Dataset items:

= = =

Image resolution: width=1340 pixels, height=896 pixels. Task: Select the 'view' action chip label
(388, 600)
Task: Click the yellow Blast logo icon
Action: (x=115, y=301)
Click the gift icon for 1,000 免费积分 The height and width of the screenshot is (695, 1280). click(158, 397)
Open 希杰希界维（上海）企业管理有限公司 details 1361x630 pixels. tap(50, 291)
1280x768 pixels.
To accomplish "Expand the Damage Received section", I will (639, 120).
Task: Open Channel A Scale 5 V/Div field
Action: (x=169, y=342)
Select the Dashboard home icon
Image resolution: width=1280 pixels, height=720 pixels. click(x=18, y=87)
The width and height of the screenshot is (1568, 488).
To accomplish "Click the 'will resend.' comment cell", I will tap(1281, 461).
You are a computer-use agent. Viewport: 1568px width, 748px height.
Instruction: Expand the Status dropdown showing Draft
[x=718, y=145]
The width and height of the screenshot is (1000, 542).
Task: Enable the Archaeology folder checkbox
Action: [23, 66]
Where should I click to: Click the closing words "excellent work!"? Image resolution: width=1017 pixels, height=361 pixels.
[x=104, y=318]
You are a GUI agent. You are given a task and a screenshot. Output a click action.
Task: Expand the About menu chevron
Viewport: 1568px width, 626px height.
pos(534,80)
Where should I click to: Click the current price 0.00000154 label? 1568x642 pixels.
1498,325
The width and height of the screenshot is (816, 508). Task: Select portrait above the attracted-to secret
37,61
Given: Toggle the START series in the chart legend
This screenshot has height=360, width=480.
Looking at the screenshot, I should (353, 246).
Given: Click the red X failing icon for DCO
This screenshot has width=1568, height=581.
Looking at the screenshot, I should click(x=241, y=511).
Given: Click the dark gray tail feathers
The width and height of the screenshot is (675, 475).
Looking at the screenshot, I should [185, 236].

= = =

YOUR INSTRUCTIONS = From the records above, transcribe exactly the run of lines that opens with the line holding "This screenshot has height=360, width=480." and closes with the line holding "Given: Click the dark gray tail feathers", both included.

COMPLETED EXERCISE =
This screenshot has height=360, width=480.
Looking at the screenshot, I should (353, 246).
Given: Click the red X failing icon for DCO
This screenshot has width=1568, height=581.
Looking at the screenshot, I should click(x=241, y=511).
Given: Click the dark gray tail feathers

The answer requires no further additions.